Mrs. Timms authorized the implementation of the expanded program, but withheld approval of the IEP because she continued to believe full-day instruction would be beneficial. Rather, on May 5, 1979, she filed objections to the IEP and requested that a hearing examiner be appointed to consider the appropriateness of the program. See 20 U.S.C. Sec. 1415(b)(2) (1976); 34 C.F.R. Secs. 506-509 (1982); Ind.Admin.Code ch. 510, Sec. 7-1-3(g) (Cum.Supp.1982). A hearing officer was appointed on May 23, 1979. Following the administrative hearing, held on October 19, 1979, by mutual agreement of the parties, the hearing officer found that Sarah's IEP did not state why her instruction should be less than full-day, and that she should be placed in a full-day program. The School Board sought review of this decision by the Commission on General Education of the Indiana State Board of Education ("Commission"), the body authorized by state law, see id. Sec. 7-1-3(h), to hear such appeals. See 20 U.S.C. Sec. 1415(c) (1976) (authorizing second-tier state review). The Commission agreed with the hearing officer that Sarah's IEP failed to articulate a reason for less than full-day instruction, but rejected for lack of substantial evidence her additional conclusion that Sarah's self-abuse would not be aggravated by additional instruction. Because a shortened instructional day might have been warranted by a correlation between the level of self-abuse and the length of instruction, but such a correlation had been neither proved nor disproved, the Commission remanded the case for professional evaluations on this issue and for the development of a new IEP. See Ind.Admin.Code ch. 510, Sec. 7-1-3(h)(6)(C) (Cum.Supp.1982) (authorizing remands by the Commission). It also ordered that the hearing officer report by May 1, 1980, concerning progress made in the evaluation.

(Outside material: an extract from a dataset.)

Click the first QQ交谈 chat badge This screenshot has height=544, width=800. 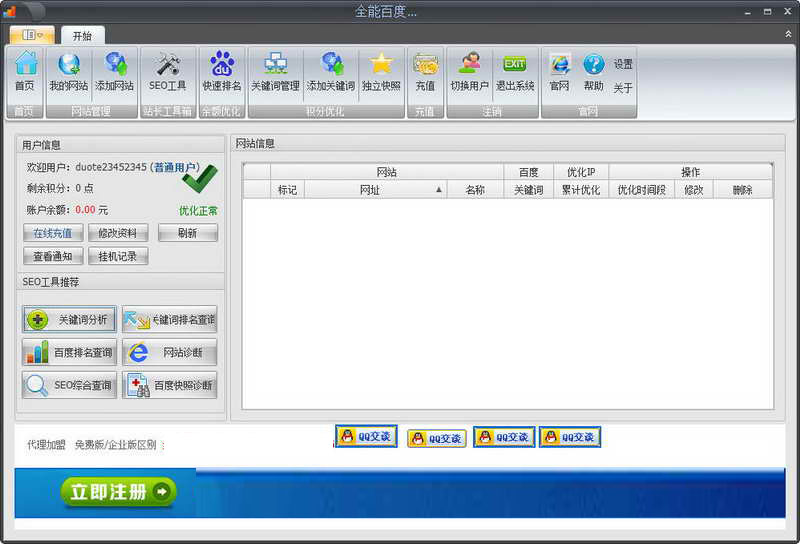pos(366,437)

On March 25, 1980, before a report could be made, the parents filed this suit, seeking both equitable and monetary relief. The equitable portion of the complaint and accompanying motions sought a temporary restraining order, a preliminary injunction, and a permanent injunction to restrain the defendants from excluding Sarah from a full-day instructional program. Following a hearing the district court issued a partial judgment denying all equitable relief on the ground that adequate justification existed for the shortened program. On appeal, a panel of this court, in an unpublished order dated April 13, 1981, vacated the district court's judgment and remanded for reconsideration in light of the defendants' voluntary decision to place Sarah in a full-day program as of September 1980. That decision, we concluded, rendered the claims for preliminary injunctive relief moot, but left the claim for permanent injunctive relief open and particularly suitable for disposition, together with the still-pending claims for monetary relief, because of the availability of new, direct evidence of the effect of full-day instruction. Timms v. Metropolitan School District, 654 F.2d 726, slip op. at 5 & n. 4 (7th Cir.1981). At the same time, we left open the possibility of dismissal on remand for failure to exhaust available administrative remedies. Id. at 5 n. 5.